Déjà poursuivi pour le massacre de Shakahola qui avait fait plus de 450 victimes en 2023, le pasteur kényan Paul Mackenzie fait désormais face à de nouvelles inculpations. Il est accusé de « terrorisme », « meurtres sur enfants » et « homicide » dans l’affaire de Kwa Binzaro, sur la côte kényane.
Un charnier de 52 corps y avait été découvert en août dernier. Les exhumations ont révélé que les victimes seraient mortes de faim, dans des circonstances similaires à celles du drame de Shakahola.
Huit accusés devant la justice
Mercredi 11 février, Paul Mackenzie et sept coaccusés ont comparu devant les juridictions de Shanzu et de Mombasa. Devant la cour de Shanzu, où s’est ouvert le procès pour terrorisme, les prévenus ont plaidé non coupables.
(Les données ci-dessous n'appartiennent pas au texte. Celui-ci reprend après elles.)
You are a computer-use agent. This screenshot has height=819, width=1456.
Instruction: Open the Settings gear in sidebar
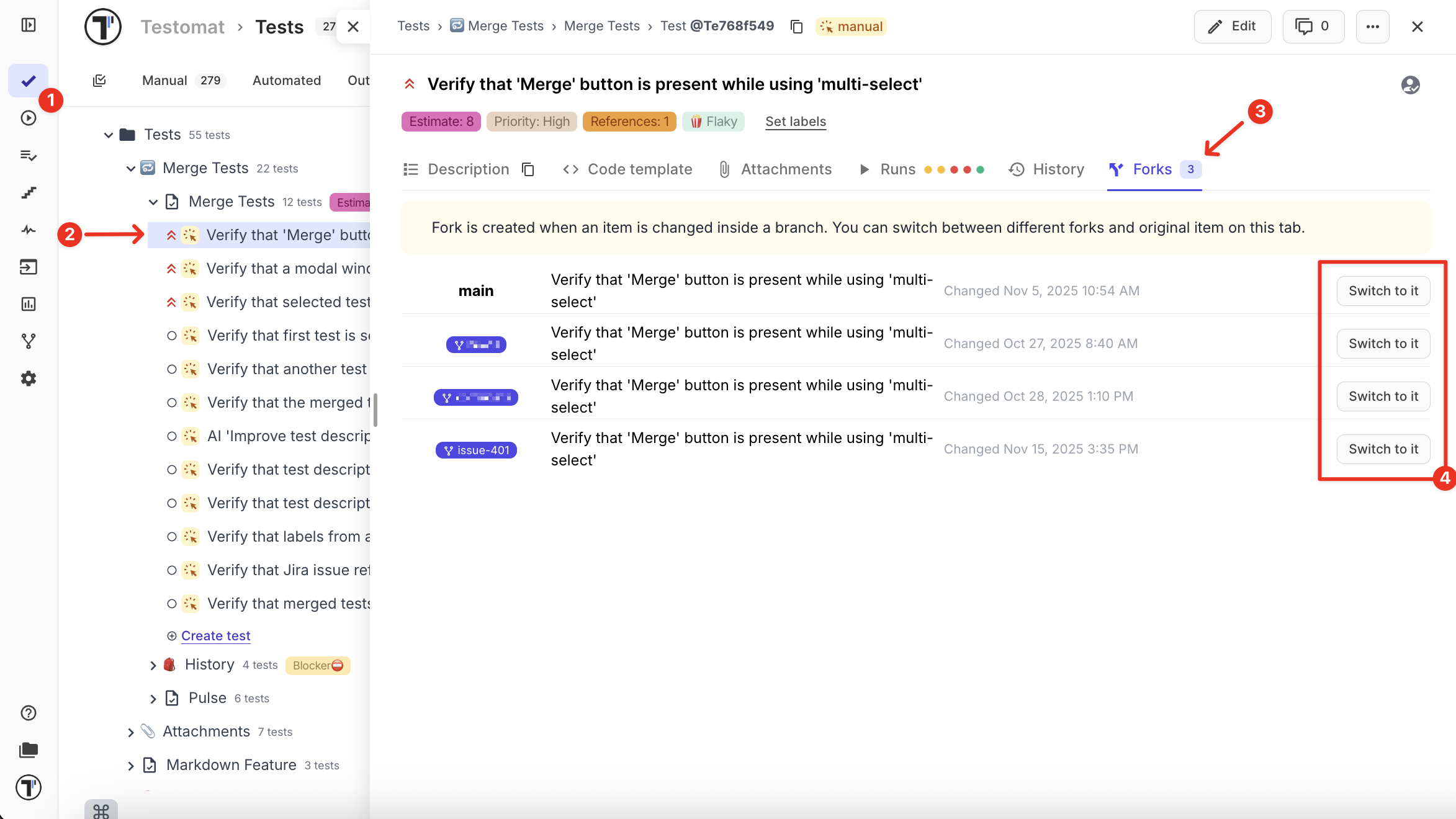tap(29, 378)
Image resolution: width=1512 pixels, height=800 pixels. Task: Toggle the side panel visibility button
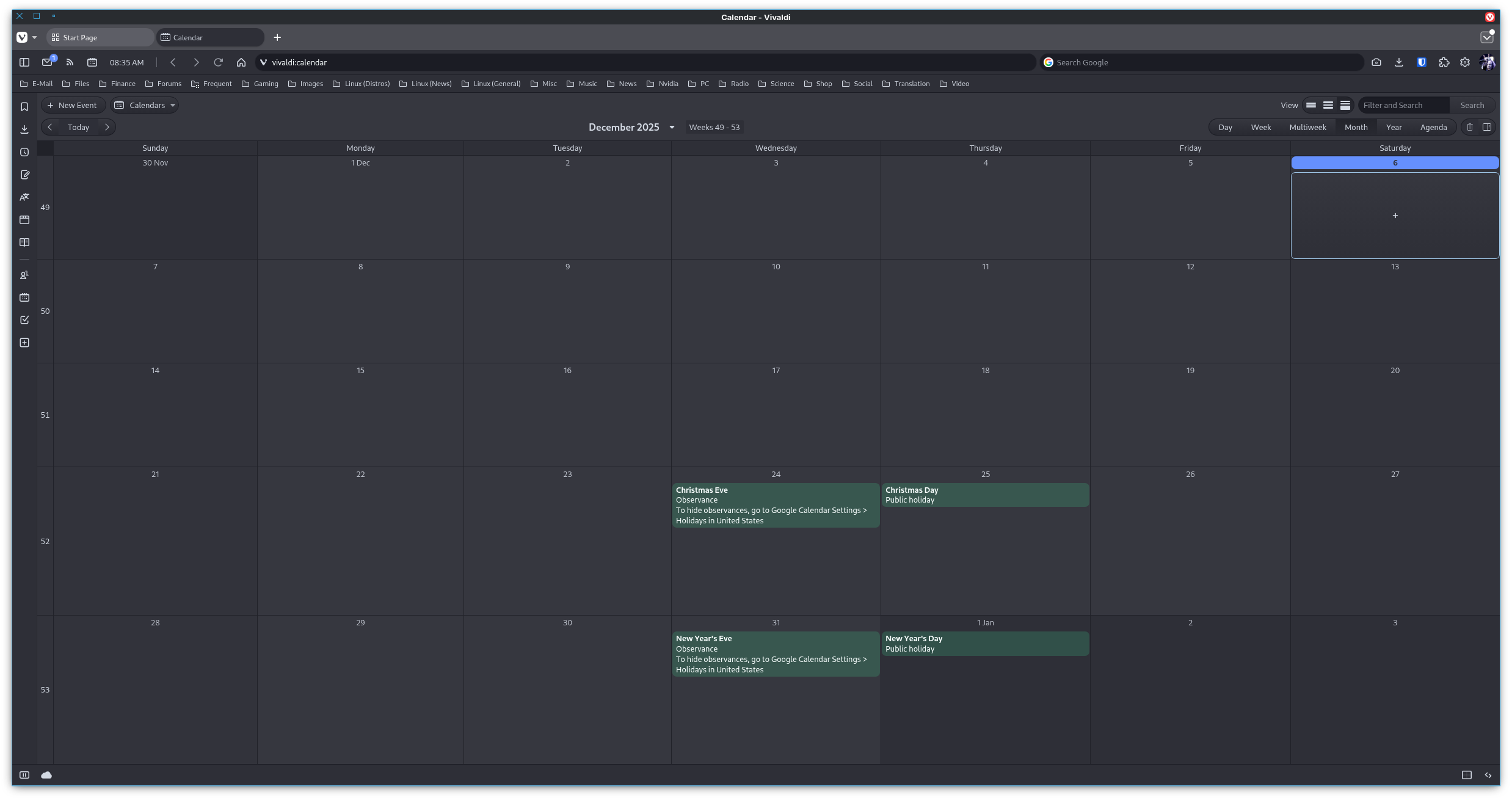[24, 62]
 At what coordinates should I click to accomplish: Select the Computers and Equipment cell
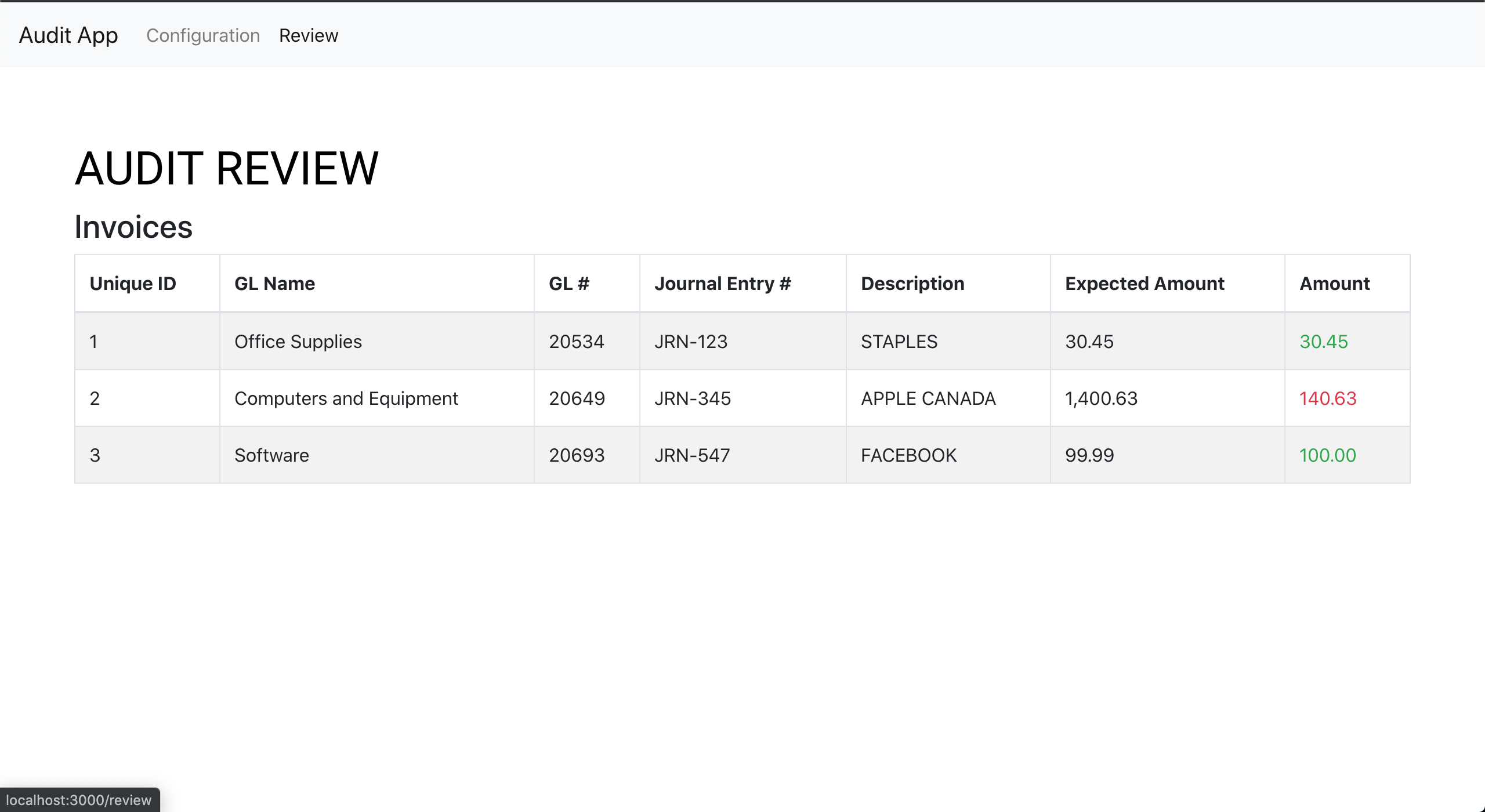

L’acte d’accusation évoque l’appartenance à « une secte religieuse radicalisée » et à « un groupe criminel organisé » promouvant une idéologie violente basée sur le jeûne extrême.
Les faits reprochés dans cette nouvelle affaire se seraient déroulés entre janvier et juillet 2025, alors que Mackenzie était déjà incarcéré. Il est néanmoins soupçonné d’avoir coordonné certaines activités depuis sa cellule, notamment par des échanges téléphoniques avec Shallyne Temba, présentée comme la prêtresse de Kwa Binzaro.
De nombreuses victimes mineures
Les procédures pour « meurtres sur enfants » et « homicide » ont également été ouvertes devant la Haute Cour de Mombasa. Les accusés n’ont pas encore pu plaider, la juge ayant ordonné une évaluation psychologique préalable.
Selon l’acte d’accusation, près de la moitié des 52 victimes seraient des enfants âgés de 6 mois à 17 ans.
Un marathon judiciaire
Alors que le procès lié au massacre de Shakahola est toujours en cours, cette nouvelle affaire alourdit considérablement le dossier judiciaire de Paul Mackenzie. Le procureur prévoit de demander le refus de toute libération sous caution pour les accusés.